- Liczba postów:
- 135
- Liczba wątków:
- 3
- Dołączył:
- Dec 2004
- Reputacja:
-
0
Katiria napisał(a):Myślę że trochę przesadzasz :?
To jak włoże np koszulkę Linki Park to stwierdzisz że nie mam gustu muzycznego albo że nie ma sensu ze mną gadać bo jestem ograniczona dlatego że ubrałam taką koszulkę z wizerunkiem takiego właśnie zespołu???
Straszny z ciebie hipokryta :?
Tak jak napisał varduum, hipokryzja to dla mnie pierdolenie że się jest FANEM jakiegoś zespołu i słuchanie jego dokonań na MP3.

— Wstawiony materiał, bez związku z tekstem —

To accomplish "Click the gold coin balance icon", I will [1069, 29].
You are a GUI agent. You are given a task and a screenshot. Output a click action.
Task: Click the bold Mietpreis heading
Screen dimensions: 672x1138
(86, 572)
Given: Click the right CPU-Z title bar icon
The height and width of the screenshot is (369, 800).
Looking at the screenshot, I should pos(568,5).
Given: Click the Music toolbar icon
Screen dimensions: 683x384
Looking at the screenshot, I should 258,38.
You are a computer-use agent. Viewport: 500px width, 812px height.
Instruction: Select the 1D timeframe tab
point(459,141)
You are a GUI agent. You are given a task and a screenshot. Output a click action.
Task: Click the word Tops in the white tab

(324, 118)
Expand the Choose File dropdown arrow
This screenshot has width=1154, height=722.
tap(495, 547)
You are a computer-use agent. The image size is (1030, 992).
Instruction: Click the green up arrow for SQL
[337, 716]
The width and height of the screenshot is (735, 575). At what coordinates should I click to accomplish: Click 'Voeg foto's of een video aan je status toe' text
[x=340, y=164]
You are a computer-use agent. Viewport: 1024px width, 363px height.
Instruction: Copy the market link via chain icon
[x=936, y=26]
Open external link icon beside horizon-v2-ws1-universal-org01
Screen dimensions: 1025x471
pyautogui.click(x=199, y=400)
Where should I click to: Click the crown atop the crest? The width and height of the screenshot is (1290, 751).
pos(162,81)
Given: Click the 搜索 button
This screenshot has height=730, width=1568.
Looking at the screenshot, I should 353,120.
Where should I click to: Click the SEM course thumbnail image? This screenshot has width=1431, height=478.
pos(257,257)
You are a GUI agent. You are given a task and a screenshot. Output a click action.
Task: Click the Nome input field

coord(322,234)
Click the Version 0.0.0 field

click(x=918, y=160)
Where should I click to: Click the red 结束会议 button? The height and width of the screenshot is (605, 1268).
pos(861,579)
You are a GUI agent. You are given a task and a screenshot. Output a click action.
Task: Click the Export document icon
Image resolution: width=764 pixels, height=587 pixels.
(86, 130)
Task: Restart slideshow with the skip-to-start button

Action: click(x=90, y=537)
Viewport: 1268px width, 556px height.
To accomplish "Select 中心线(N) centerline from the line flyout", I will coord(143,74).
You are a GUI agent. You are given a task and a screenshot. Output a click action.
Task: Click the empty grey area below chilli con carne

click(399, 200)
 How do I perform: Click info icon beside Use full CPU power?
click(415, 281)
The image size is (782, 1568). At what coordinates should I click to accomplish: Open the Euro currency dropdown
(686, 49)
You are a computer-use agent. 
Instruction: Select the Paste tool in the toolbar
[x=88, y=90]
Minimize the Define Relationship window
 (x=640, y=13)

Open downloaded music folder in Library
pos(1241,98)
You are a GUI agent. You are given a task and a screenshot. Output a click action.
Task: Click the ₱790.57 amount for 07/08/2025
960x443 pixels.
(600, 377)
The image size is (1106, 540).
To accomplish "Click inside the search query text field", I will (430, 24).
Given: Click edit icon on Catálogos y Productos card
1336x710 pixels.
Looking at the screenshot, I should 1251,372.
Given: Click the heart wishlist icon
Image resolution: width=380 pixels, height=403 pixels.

Dlatego koszulki robię sobie sam bo i tak tylko z nielicznych koszulek tantiemy idą do kieszeni muzyków a 98% to piraty. Oczywiście lepiej jest sobie kupić koszulkę zespołu bo przecież płyta kurząc się na półce i tak nie sprowokuje żadnego łebka ani laseczki w knajpie do podrywu w stylu "woooow, słuchasz metalu???". Natomiast na szmatławą pieszczochę czy t-shirta (nota-bene za 25 zł) zawsze można kogoś wyrwać. Może trochę uogólniam ale widziałem za dużo "dyskografii" nastolatków po domach.